For most people, the long-term capital gains tax rate is lower than their ordinary income tax rate, so it can be advantageous to hold investments that have increased in value for longer than one year before selling them.
Is exercising an employee stock option taxable?
Employee stock options allow employees to buy their employer's stock at a discount. The option alone doesn't typically give the employee an ownership interest in the company, but exercising the option to buy the stock does.
There are two main types of stock options, each with its own tax results.
- Statutory stock options. Statutory stock options are granted under an employee stock purchase plan or an incentive stock option plan. Receiving a statutory stock option doesn't result in a taxable transaction, but exercising your option and selling the stock does. Simply exercising the option without a sale typically doesn't have any tax consequences either, although you'll have to use Form 6251 to determine whether you owe the Alternative Minimum Tax (AMT).
- Nonstatutory stock options. Nonstatutory stock options are granted without one of these plans. When you exercise a nonstatutory stock option, you owe tax on the difference between the price you paid for the stock and its fair market value on the date you exercise the option.
When you use TurboTax to prepare your tax return, you just need to answer some simple questions about your options. The software will do the calculations and fill in all of the right tax forms for you.
How can you manage your investment accounts so you can easily and accurately pay taxes on investment gains?
Investing can help you build wealth and grow your retirement nest egg, but there are tax implications when you make money on your investments.
The following investment tips can make it easier to file your tax returns.
- Invest in tax-favored retirement accounts. When you invest in a 401(k) or IRA, you don't need to worry about taxes — as long as you leave the money in the account. Any interest, dividends, and capital gains from your account can be reinvested and grow on a tax-deferred basis until you start taking withdrawals. This makes tax reporting easy because you don't have anything to report on your tax return except for tax-deductible contributions to your account.
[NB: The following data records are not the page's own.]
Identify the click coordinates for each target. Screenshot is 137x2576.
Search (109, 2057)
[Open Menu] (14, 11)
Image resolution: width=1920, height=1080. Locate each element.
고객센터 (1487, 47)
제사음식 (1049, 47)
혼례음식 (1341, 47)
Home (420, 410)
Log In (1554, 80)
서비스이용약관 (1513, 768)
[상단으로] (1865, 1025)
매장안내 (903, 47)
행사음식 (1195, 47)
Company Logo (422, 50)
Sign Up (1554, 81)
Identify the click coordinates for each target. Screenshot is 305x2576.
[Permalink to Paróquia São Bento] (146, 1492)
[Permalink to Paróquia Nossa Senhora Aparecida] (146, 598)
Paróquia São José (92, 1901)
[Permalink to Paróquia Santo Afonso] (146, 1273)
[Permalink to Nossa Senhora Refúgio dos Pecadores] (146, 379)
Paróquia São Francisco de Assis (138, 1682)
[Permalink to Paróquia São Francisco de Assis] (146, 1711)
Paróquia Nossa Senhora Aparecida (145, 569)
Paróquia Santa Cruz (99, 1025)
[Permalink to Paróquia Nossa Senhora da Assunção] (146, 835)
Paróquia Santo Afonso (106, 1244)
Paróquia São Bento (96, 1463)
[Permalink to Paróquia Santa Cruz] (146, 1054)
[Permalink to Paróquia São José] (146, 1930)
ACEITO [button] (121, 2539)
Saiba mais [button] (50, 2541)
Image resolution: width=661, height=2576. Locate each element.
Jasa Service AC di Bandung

- Keep good records. For investments outside of a tax-favored retirement account, you usually need to report details of any interest, dividends, and capital gains and losses. In most cases, you'll receive a 1099 with this information from your financial institution. However, whether or not you receive a 1099, you're responsible for reporting all of your income to the IRS when you file your tax return. So keep good records of any investment purchases, sales, and income. Having that information on hand will make filing your tax return (and paying the right amount) a lot easier.